The powerful underwater earthquake that occurred off the coast of
Sumatra on 26 December 2004 generated the most destructive tsunami
ever recorded, drowning more than 150,000 people without warning in
exposed littoral areas from Indonesia to South Africa. The
destruction was particularly severe in the Aceh Province of
Indonesia, at the northwestern tip of the island of Sumatra. There
entire villages were destroyed within minutes as waves of thirty
feet or more advanced far inland, while destruction of the main
coastal highway made the entire region virtually inaccessible to
Indonesian authorities ashore. In these extraordinary circumstances
of human suffering, the U.S. Navy was able to play a key role in
organizing what was to become a massive, multinational humanitarian
relief operation, one based and executed virtually entirely "from
the sea." Working closely with the Indonesian government and
military, the Navy delivered, beginning within days of the
disaster, vast quantities of emergency food and other supplies and
provided on-the-spot emergency medical treatment to thousands of
injured and displaced persons along the Aceh coast. Humanitarian
relief has long been recognized as a mission of the American armed
forces and of the U.S. Navy in particular. The scale and complexity
of the tsunami's impact, however, posed particular and in some
respects novel challenges to the Joint Task Force 536 (JTF 536)
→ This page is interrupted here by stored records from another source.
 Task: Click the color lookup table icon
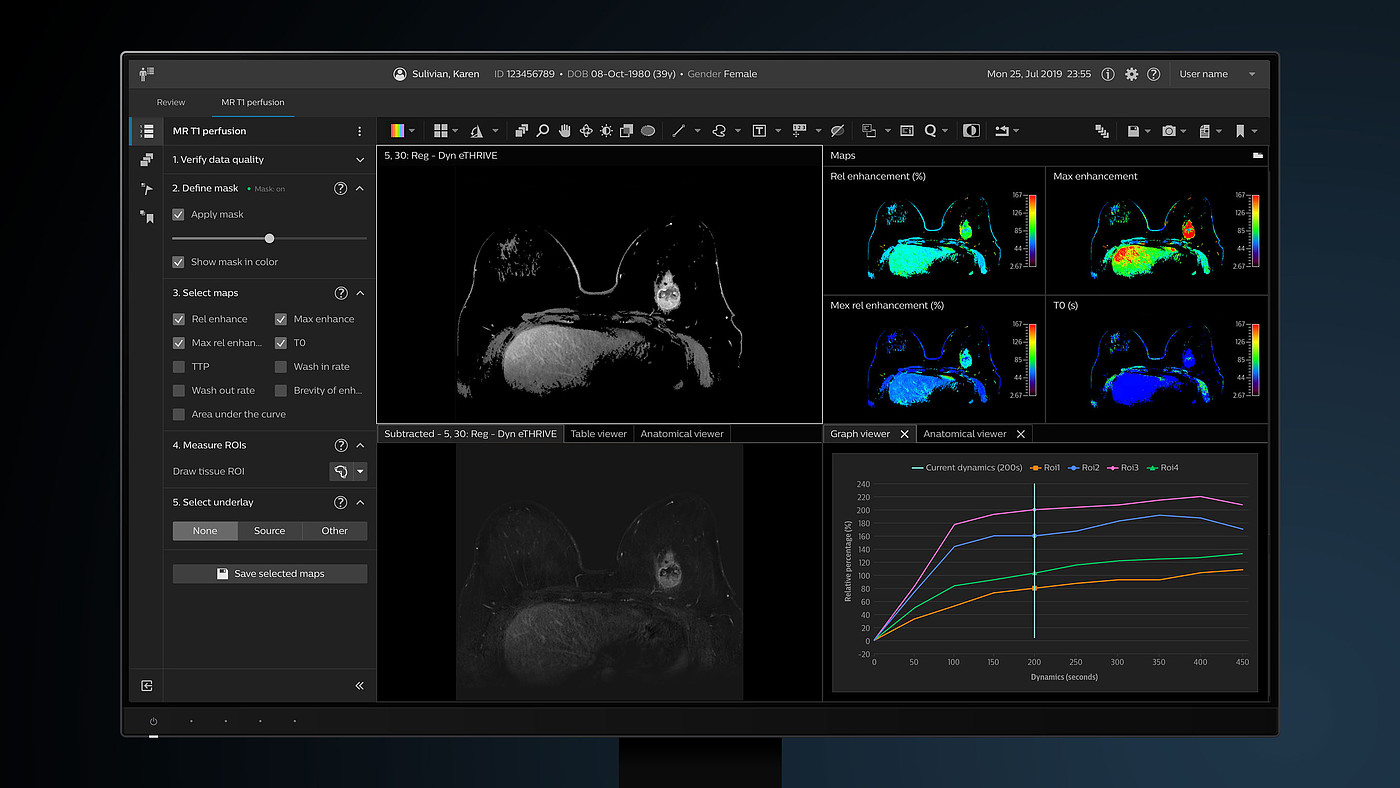click(x=398, y=131)
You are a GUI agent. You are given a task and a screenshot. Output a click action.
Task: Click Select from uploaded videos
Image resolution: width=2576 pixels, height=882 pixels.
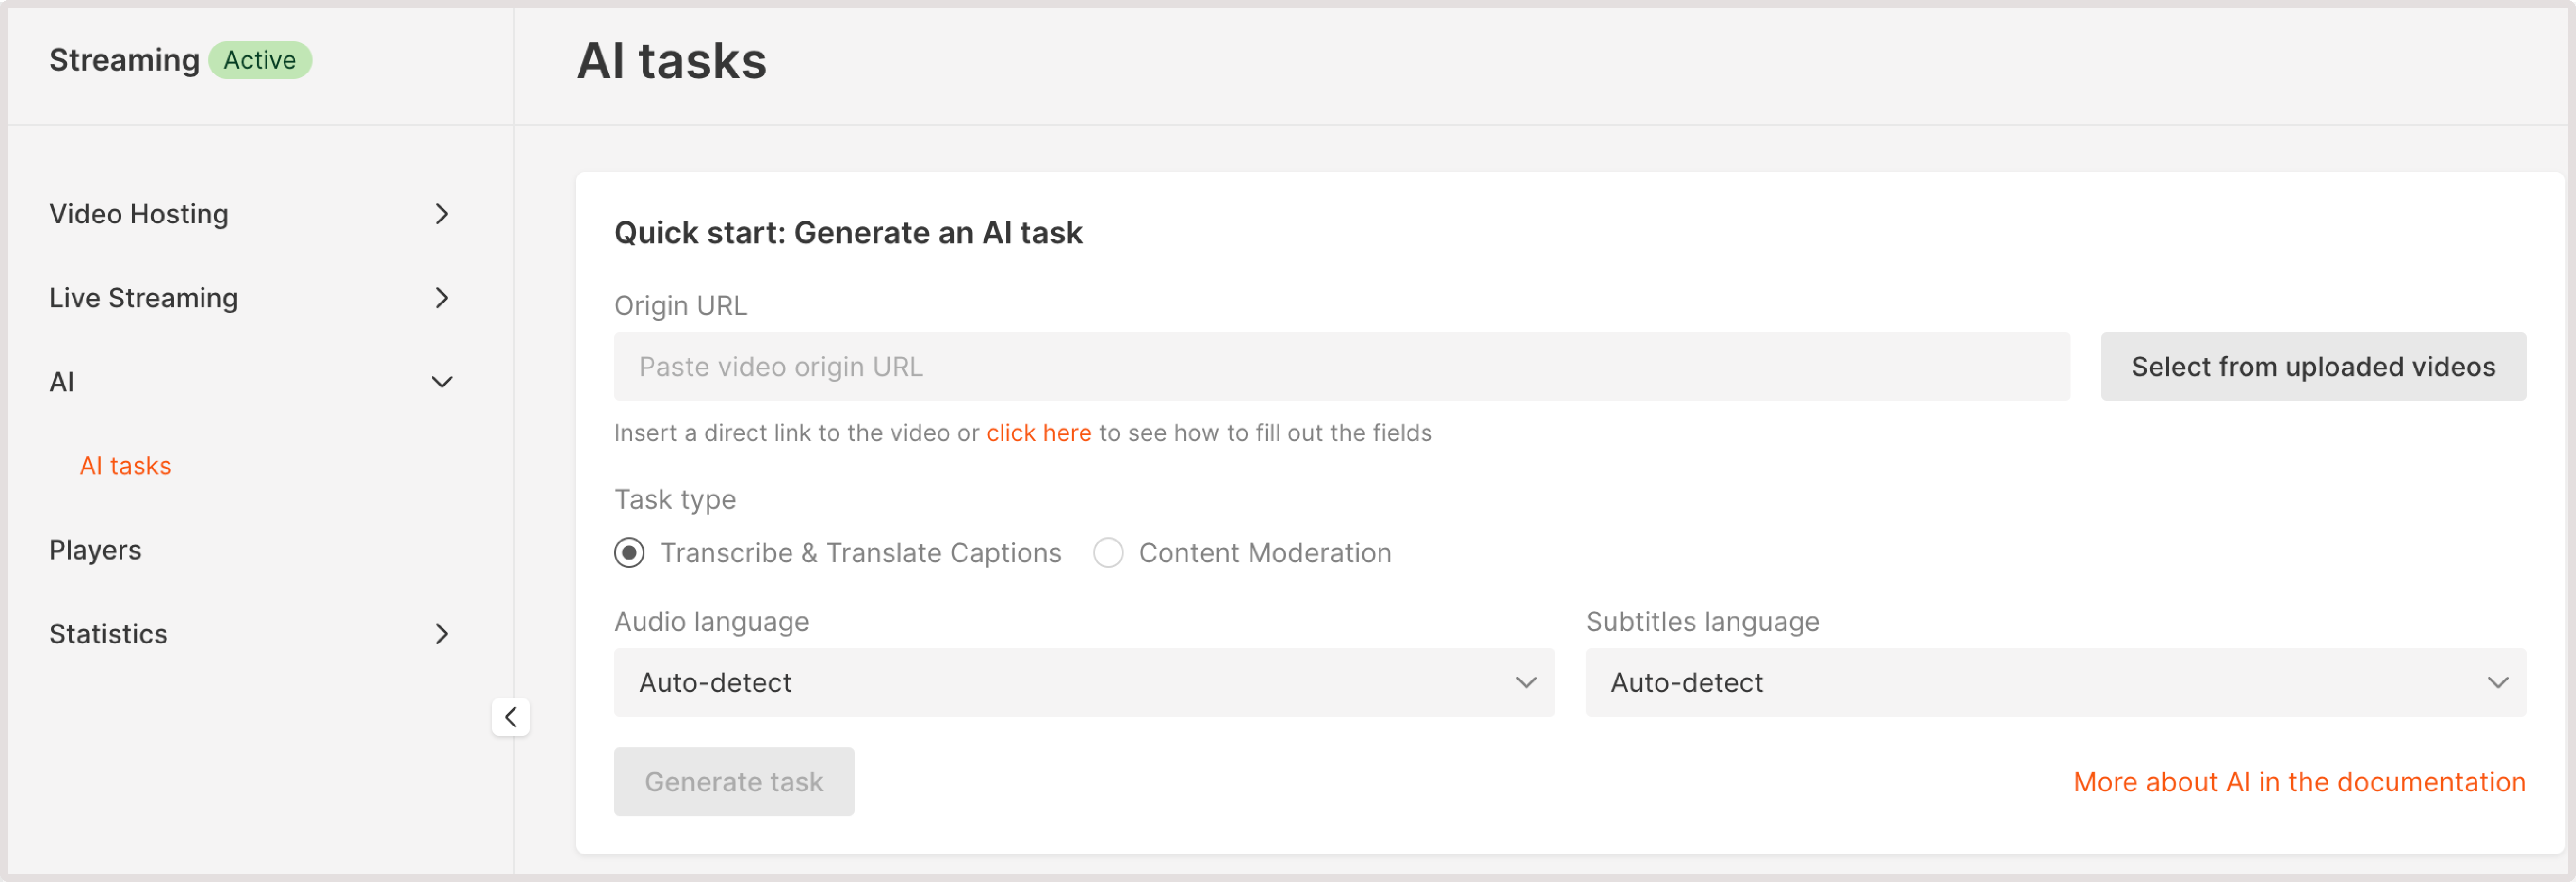(2312, 367)
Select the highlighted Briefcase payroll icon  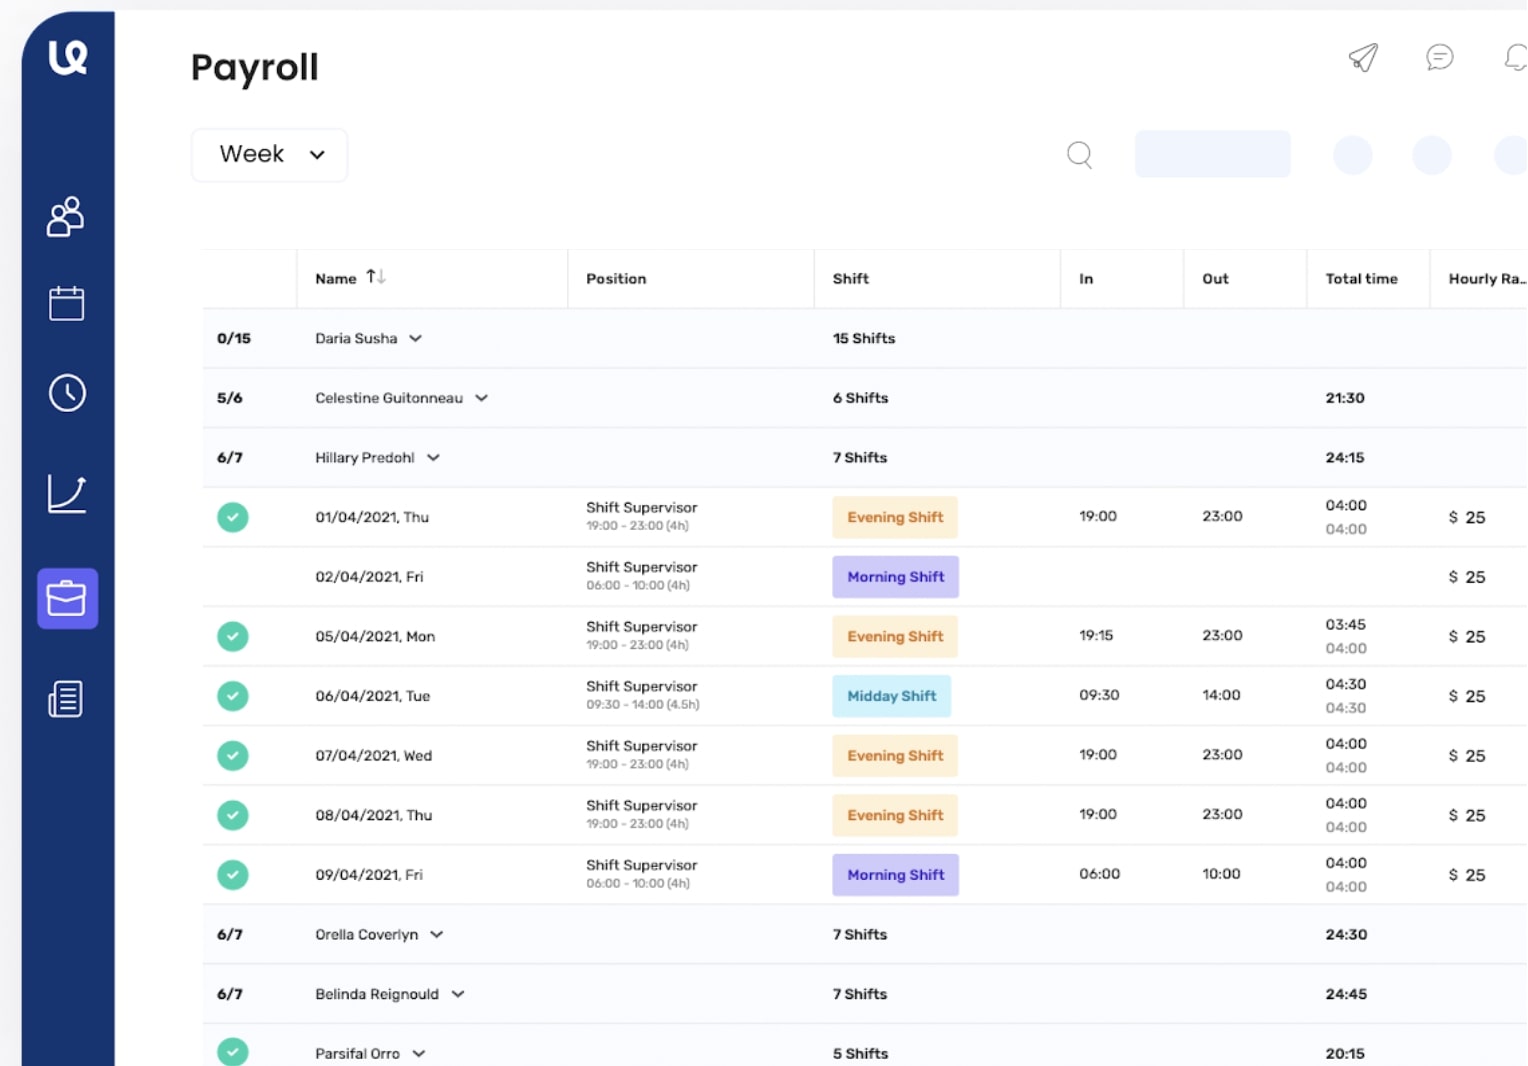point(66,598)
that was created to deal with the situation, not least of them the
requirement imposed on it to operate exclusively from an improvised
"sea base," to use a term that has gained some currency in recent
discussions of naval missions and capabilities. In Newport Paper
28, Waves of Hope: The U.S. Navy's Response to the Tsunami in
Northern Indonesia, historian Bruce A. Elleman provides the first
comprehensive history and analysis of what would become known as
Operation UNIFIED ASSISTANCE. Elleman, a research professor in the
Department of Maritime History at the Naval War College, has
produced a valuable and indeed unique study, one that makes use of
a variety of internal Navy documents, oral histories, and
interviews with a number of senior naval officers, including the
then Chief of Naval Operations, Admiral Vern Clark. It is to be
hoped that it will prove of immediate benefit to planners in the
naval and joint worlds of the U.S. military, as well as to those of
other nations potentially interested in exploiting its lessons to
improve their own capabilities in this frequently neglected yet
vital-indeed, life-saving-military mission.